Push the finished branch to the corresponding marin-community fork.
4. Wire Marin
Update Marin root pyproject.toml so tool.uv.sources pins exact fork branch
tip SHAs. Add adjacent compare comments that show the retained overlay commits
against the selected upstream base:
vllm = { git = "https://github.com/marin-community/vllm.git", rev = "<vllm-branch-tip-sha>" }
tpu-inference = { git = "https://github.com/marin-community/tpu-inference.git", rev = "<tpu-inference-branch-tip-sha>" }
Also make only fork-stack update changes needed in Marin:
- remove any old
vllm-tpu==0.19.0 path;
- make
marin-core[vllm] own the TPU-vLLM runtime stack;
- preserve worker/eval paths that intentionally combine
tpu and vllm
extras, unless refreshed-stack validation proves they must change;
- set
VLLM_TARGET_DEVICE=tpu for TPU source-build workers.

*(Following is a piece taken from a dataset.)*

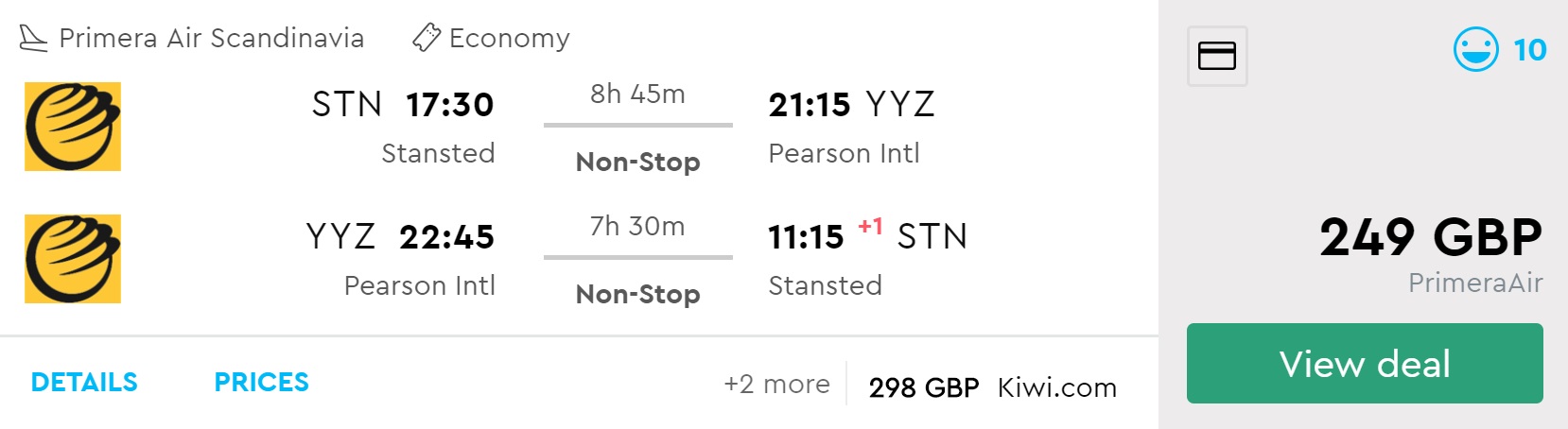The image size is (1568, 429).
Task: Click the PrimeraAir provider label
Action: point(1474,283)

Do not bundle unrelated usability, cleanup, or refactor work. Log those
separately if found.
5. Validate
Run before PR creation:
- resolver and lockfile checks;
- focused Marin dependency/eval/worker tests;
- TPU workloads through Iris on the
marin cluster, always with interactive
priority, targeting v6e-4 in GCP region europe-west4;
- local troubleshooting loops on a persistent dev TPU node with the same
v6e-4 / europe-west4 hardware before resubmitting Iris workloads;
- TPU import/build smoke;
- direct
vllm.LLM.generate TPU smoke;
- bounded brokered Marin runtime smoke, preferring an existing script such as
experiments/evals/served_qwen3_humaneval.py over writing a new smoke.

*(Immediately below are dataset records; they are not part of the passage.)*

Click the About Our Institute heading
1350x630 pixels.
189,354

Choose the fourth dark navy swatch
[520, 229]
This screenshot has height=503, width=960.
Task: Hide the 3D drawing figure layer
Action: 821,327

Run the brokered smoke with a bounded HumanEval sample unless a better existing
brokered test is already closer to the touched code:
uv run python experiments/evals/served_qwen3_humaneval.py \
--limit 8 \
--region europe-west4 \
--tpu-type v6e-4 \
--priority interactive \
--job-name served-qwen3-humaneval-<run-id> \
--output-path /tmp/served-qwen3-humaneval-<run-id>
Inspect the Iris parent, broker, and worker logs; confirm the proxy served
completions, lm-eval wrote HumanEval metrics and sample outputs, and no
TPU/vLLM build, import, or runtime tracebacks occurred.

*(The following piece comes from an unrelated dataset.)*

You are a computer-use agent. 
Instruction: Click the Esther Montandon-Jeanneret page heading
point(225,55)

When a workload smoke fails, rerun the same workload against Marin's current
pins on the old fork stack, using the same Iris target/priority. Fix only
failures that pass on the old stack and fail on the refreshed stack. If the old
stack is already broken, record it as a baseline failure; do not rewrite that
workload or smoke test as part of this refresh.
6. Review Before PR
Do a PR-review-style pass over the fork commits and Marin diff. Use
.agents/skills/review-pr/ as a checklist, then run
./infra/pre-commit.py --review before opening the PR and fix or respond to
every finding.
Check that:
- each retained overlay has a reason to exist and a future drop condition;
- each dropped overlay is truly upstreamed, obsolete, or temporary;
- Marin edits are scoped to fork-stack update issues;
- comments, commit messages, and PR text do not overclaim validation evidence;
- required tests and baseline comparisons support the final claim.
7. Open the Marin PR
After required smoke tests pass, publish the logs Gist, push the Marin branch,
and open one draft marin-community/marin PR. Request @yonromai as reviewer.
PR body:
- Above the fold: short summary, selected
tpu-inference release, selected vLLM
LKG, fork branch/tip SHAs, smoke-test outcome, logs Gist link, unresolved
risks, and a one-line dropped-overlay summary.
- In GFM
<details> blocks: base-selection evidence, carry/drop/fix table,
explicit dropped-overlay reasons, smoke artifacts, and baseline-failure notes.
- Keep it readable; do not paste raw workflow logs or exhaustive command
transcripts.
Done Means
- Fork
main branches are unchanged and no fork PRs are opened.
- Refreshed fork branches use stable names and exact SHA pins in Marin.
- Marin
pyproject.toml includes overlay compare links and uv.lock is
refreshed.
- Retained overlays explain why they still exist; dropped overlays are called
out with reasons.
- Required smoke tests pass before PR creation, or the unresolved blocker is in
a Marin issue assigned to
@yonromai.
- The two curated logs are published as one Gist and linked from the PR/issue.